* START Entries provided *
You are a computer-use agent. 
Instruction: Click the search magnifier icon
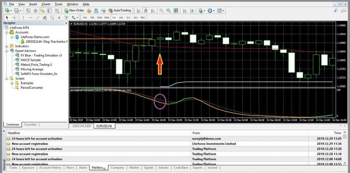click(336, 10)
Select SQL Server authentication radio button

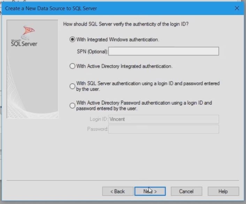72,86
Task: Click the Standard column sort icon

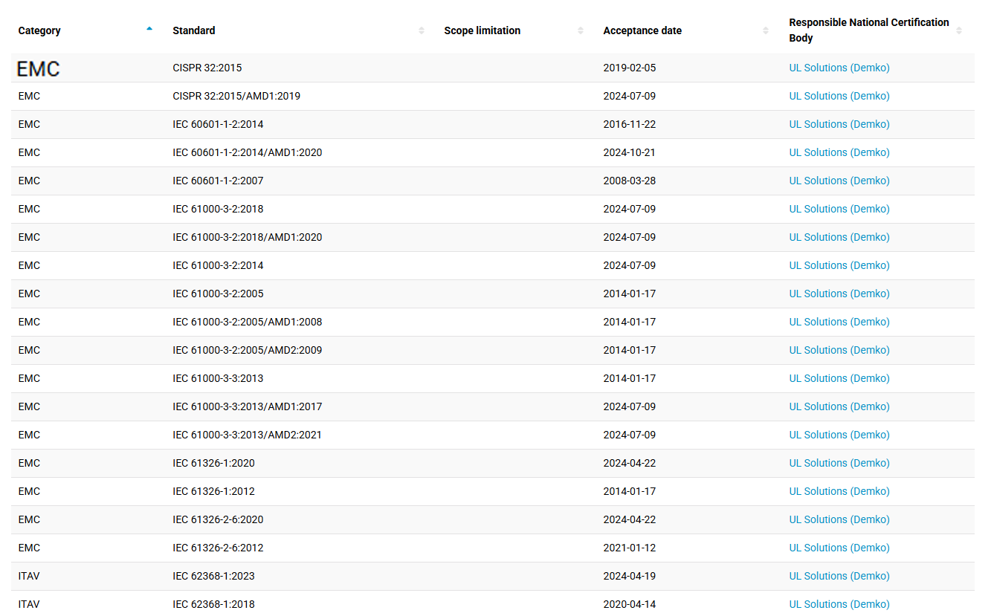Action: click(x=422, y=30)
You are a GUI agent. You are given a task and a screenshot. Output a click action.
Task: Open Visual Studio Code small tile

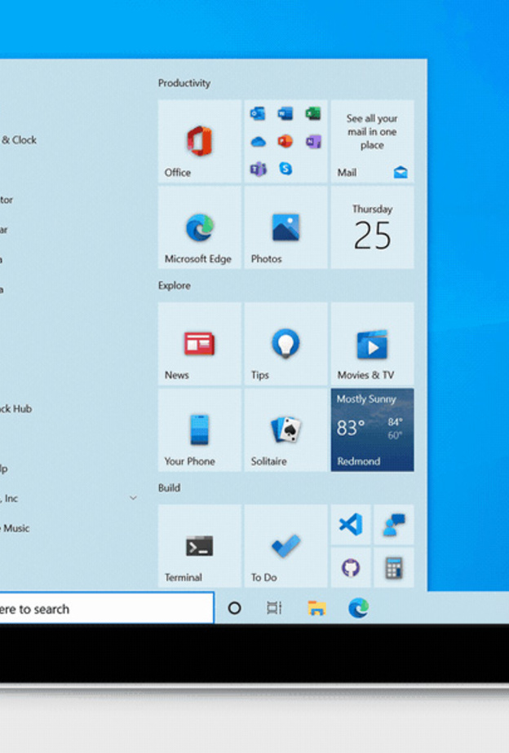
* END Entries provided *
→ Objective:
Retype every line of the rows above word for word, leaving out the pictures.

→ Exercise output:
You are a computer-use agent. 
Instruction: Click the search magnifier icon
click(336, 10)
Select SQL Server authentication radio button

72,86
Task: Click the Standard column sort icon

Action: click(x=422, y=30)
You are a GUI agent. You are given a task and a screenshot. Output a click action.
Task: Open Visual Studio Code small tile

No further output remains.